**Text segment:**
-- Start --

In re Cichanowicz

Decision Date14 February 1964
Docket NumberNo. 63 B 635.,63 B 635.
Citation226 F. Supp. 288
PartiesIn the Matter of Joseph CICHANOWICZ, Bankrupt.
CourtU.S. District Court — Eastern District of New York

Jack Weiss, Bay Shore, Weiss & Nelson, Bay Shore, for petitioner on review.

Albert Sacklow, Mineola, for the trustee.

DOOLING, District Judge.

The learned referee summed the case up as testing whether the chattel mortgage in question was like "the fabled Phoenix which when consumed by fire * * * rises in youthful freshness from its own ashes." He held, upon the objection of the trustee in bankruptcy to the chattel mortgagee's claim to recover the mortgaged property, that it was not, that, although it was security for present and future debts owed to the mortgagee, it nevertheless became "void" by its own terms when the debt was paid down to nothing and that it did not revive when new loans were later made by the mortgagee to the mortgagor.

The decision of the referee must be set aside. The chattel mortgage was intended to be, and could lawfully be, a continuing security for any future loans the mortgagee might make; it has not been shown that any equity available to the trustee intervened before the bank made its final loans on the faith of the chattel mortgage and the bank may, therefore, enforce its security.

The case was submitted for decision on affidavits and exhibits. On March 1, 1960, Petitioner, Franklin National Bank, lent $10,000 to the bankrupt and he gave the bank his notes, a Collateral Loan Agreement under which he pledged "the following property: Chattel Mortgage dated March 1, 1960, covering farm equipment," and the Chattell Mortgage, dated March 1, 1960, (and duly filed and refiled), covering ten pieces of automotive or farm equipment.

The Collateral Loan Agreement recites that it was given to induce the bank to make loans to the bankrupt, and to purchase his notes "and any security documents relative thereto," and to grant the bankrupt such renewals as the bank deemed advisable; it provided that the Chattel Mortgage was given as collateral security for the prompt payment of any and every obligation of and liability of the bankrupt to the bank whether then existing or thereafter incurred and whether then or thereafter owing. The Collateral Loan Agreement further provided that it might be terminated "only by written notice to that effect, relating solely to new obligations of the bankrupt subsequently incurred, delivered by the undersigned to the Bank and duly receipted for by it"; upon such termination, the bankrupt was to continue liable on preexisting obligations "and with respect to such obligations and any renewals, extensions thereof or other liabilities arising out of the same," the Agreement was to continue in force.

The Chattel Mortgage, concurrently given and promptly filed, was in the form of a bargain and sale of the scheduled automotive and farm equipment "as security" for the note indebtedness of even date (and renewals and extensions thereof) and "as additional collateral security for the payment of any other obligation or liability * * * of the Mortgagor to the Bank, whether now existing or hereafter arising * * * not exceeding the total amount hereof at any one time." The condition of the Mortgage grant was that if the Mortgagor paid "$10,000 as follows: As described in notes * * * (together with all other sums payable under said notes and hereunder) and all other debts, demands and liabilities secured hereby, as and when the same become due and payable, then this mortgage shall be void."

-- End --

**Dataset excerpts:**
-- Start --

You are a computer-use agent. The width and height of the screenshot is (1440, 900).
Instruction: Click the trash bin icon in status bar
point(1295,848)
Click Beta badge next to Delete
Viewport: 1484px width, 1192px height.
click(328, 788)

-- End --

**Exercise set:**
1. According to the In re Cichanowicz opinion, how much did Franklin National Bank lend the bankrupt on March 1, 1960?
2. Extend the In re Cichanowicz court opinion, starting right after its last sentence.

**Responses by task:**
1. $10,000

2.
It appears that the note indebtedness rose to $11,000 and was paid down to nothing on January 31, 1961. There was no debt until, on March 20, 1961, $10,306.67 was borrowed. From that date forward the indebtedness continued, rising to $20,162.66 in September-October 1961 and ending on March 15, 1963, with a debt of $7,749.99 outstanding.

The Chattel Mortgage was refiled on or about February 4, 1963, when $8,749.99 and interest was stated to be secured by it. The bankruptcy was voluntary and it took place on June 25, 1963. In his schedules bankrupt listed the Franklin National Bank as a secured creditor for $10,000 and in the personal property schedule listed the automotive and farm equipment as subject to the Mortgage of March 1, 1960, and listed also as a mortgage the refiling of the earlier instrument.

While the Bank made a long series of advances to the Bankrupt, there is no evidence that it was committed or obligated to do so. It must be taken that the making of fresh loans to the bankrupt from time to time was optional with the Bank. It is plain enough, too, that the Bank supposed itself secured and lent on the faith of its supposed security.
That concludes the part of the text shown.